Federal Election Commission rules prohibit super PACs from making coordinated expenditures with campaigns, meaning that the Trump campaign should not be "materially involved" in the production and placement of ads purchased by the super PAC arm of the NRA, and vendors shared by the NRA and the Trump campaign cannot share information in support of each other.

But as first reported by the nonprofit journalism outlet The Trace in December, throughout the 2016 election cycle, the NRA launched an aggressive $25 million pro-Trump ad blitz using multiple vendors linked to a political consulting firm called OnMessage, while the Trump campaign placed its ads using multiple vendors linked to a firm called National Media. The two firms were disguised as separate entities, according to the complaint, which cites public records reviewed by ABC News, but in fact vendors were "functionally indistinguishable.”

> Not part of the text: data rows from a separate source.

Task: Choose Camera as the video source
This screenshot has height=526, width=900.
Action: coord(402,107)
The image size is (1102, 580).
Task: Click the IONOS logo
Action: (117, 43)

"[T]hey are led by the same people and located at the same address,” the complaint said, “and no internal separation or firewall exists between the staff who work for each entity.”

A spokesperson for the NRA did not respond to ABC News’ requests for comment, while a spokesperson for the Trump campaign declined to comment. Sen. Sheldeon Whitehouse, D-R.I., and Rep. Jamie Raskin, D-Md., opened a probe into this matter earlier this year, demanding documents from the NRA, the Trump campaign and the relevant vendors. A spokesperson for Sen. Whitehouse told ABC News last week that none of them have responded to those requests, either.
Stonewalling in a lawsuit? Hiding the source of money? Sure seems to be running rampant with DC right-wingers in recent years.

And why we aren't seeing hearings in the GOP-controlled Senate on this? Oh yeah, here's why!
In addition to the Trump campaign, the complaint alleges that the NRA has shown a years-long pattern of coordinating with several other congressional campaigns in a similar operation since at least 2014, including the campaigns of Sens. Thom Tillis, R-N.C., Tom Cotton, R-Ark., Cory Gardner, R-Colo., Ron Johnson, R-Wis., and Josh Hawley, R-Mo., and Matt Rosendale, who ran unsuccessfully against Democratic Sen. Jon Tester of Montana in 2018.
Ron Johnson mixed up with campaign sketchiness again? Imagine that! Now combine it with this news from 1 year ago this month.
The National Rifle Association reported this week that it received more money from people with Russian ties than it has previously acknowledged, but announced that it was officially done cooperating with a congressional inquiry exploring whether illicit Kremlin-linked funding passed through the NRA and into Donald Trump’s 2016 presidential campaign, Sen. Ron Wyden (D-Ore.) said on Wednesday.

Wyden released a letter from the NRA, dated Tuesday, in which the gun rights group reported receiving $2,512.85 in contributions and membership dues “from people associated with Russian addresses” or known Russian nationals living in the United States from 2015 to the present. In the past, a congressional aide to Wyden said, the group had confirmed receiving only one financial contribution, in the form of a lifetime membership purchased by Alexander Torshin, a Russian banker.

Torshin, a gun enthusiast and an associate of President Vladimir Putin of Russia, is the focus of an FBI investigation into whether any Russian money was funneled through the NRA and on to the Trump campaign, perhaps through NRA entities not required to disclose their funding sources. The Trump administration imposed stiff sanctions last week against Torshin, who has denied wrongdoing, and six other Russian oligarchs and 17 Russian government officials in response to Russian interference in the 2016 election.

Well that answers the question as to why Homeland Security Chair Ron Johnson doesn't want to look into the influence of foreign money and messaging in our country's elections, doesn't it?

Speaking of Alexander Torshin, he here is at the NRA Convention 4 years ago with a couple of familiar faces.


Which also reminds me that Maria Butina gets sentenced tomorrow. And given the numerous connections between her, the Russian government and the NRA that came up in last week's pre-sentencing memo (including getting David Clarke and the NRA to visit Russia), there might be more interesting Wisconsin-NRA-Russia connections yet to come.

Isn't it well past time that our "legitimate" media start asking why so many Wisconsin right-wingers keep getting messed up with this stuff?